Mylo is available to Calico Cloud customers on request. To activate Mylo for your account, contact Support.

Overview​

Mylo is an AI assistant embedded directly in Calico Cloud. It helps you manage and secure your Kubernetes clusters by answering questions about workloads and network traffic, recommending network policies, and troubleshooting connectivity issues — all through natural language.

What sets Mylo apart from a general-purpose AI is that it has real-time, read-only access to your actual cluster environment.
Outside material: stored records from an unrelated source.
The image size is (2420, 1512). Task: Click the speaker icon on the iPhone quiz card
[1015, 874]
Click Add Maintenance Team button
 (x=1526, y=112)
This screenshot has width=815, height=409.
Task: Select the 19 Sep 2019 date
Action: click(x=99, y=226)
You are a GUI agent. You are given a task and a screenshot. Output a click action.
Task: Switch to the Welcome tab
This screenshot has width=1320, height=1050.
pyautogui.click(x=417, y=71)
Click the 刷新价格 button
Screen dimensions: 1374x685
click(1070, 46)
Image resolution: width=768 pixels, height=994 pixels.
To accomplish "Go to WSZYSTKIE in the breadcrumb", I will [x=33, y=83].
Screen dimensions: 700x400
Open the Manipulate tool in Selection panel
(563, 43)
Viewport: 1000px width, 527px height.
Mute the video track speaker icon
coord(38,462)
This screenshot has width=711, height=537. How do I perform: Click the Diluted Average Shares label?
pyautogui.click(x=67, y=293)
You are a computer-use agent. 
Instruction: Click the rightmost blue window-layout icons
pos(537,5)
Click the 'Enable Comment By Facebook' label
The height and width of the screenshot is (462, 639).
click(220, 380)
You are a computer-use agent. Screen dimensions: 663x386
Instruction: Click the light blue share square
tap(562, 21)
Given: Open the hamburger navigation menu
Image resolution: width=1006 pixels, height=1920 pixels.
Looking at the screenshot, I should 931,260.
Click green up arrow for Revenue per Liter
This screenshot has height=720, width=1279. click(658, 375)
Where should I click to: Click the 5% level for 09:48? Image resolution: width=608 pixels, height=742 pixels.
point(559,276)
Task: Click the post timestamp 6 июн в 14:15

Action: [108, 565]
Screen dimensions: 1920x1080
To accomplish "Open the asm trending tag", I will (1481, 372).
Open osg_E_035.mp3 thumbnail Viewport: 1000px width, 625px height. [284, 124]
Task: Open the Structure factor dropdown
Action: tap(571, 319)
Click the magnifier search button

Mylo can query your flow logs (including flow, DNS, and L7 logs), inspect Kubernetes resources (anything accessible via kubectl), and draw on a knowledge base built from Calico and Kubernetes documentation.

When you ask a question, Mylo reasons through it, queries the relevant data from your cluster, and responds with concrete answers grounded in what's actually happening in your environment.

This means you can go from "Which pods are making outbound connections to the public internet?" to a specific, data-backed answer in seconds — without writing queries, switching tools, or digging through dashboards.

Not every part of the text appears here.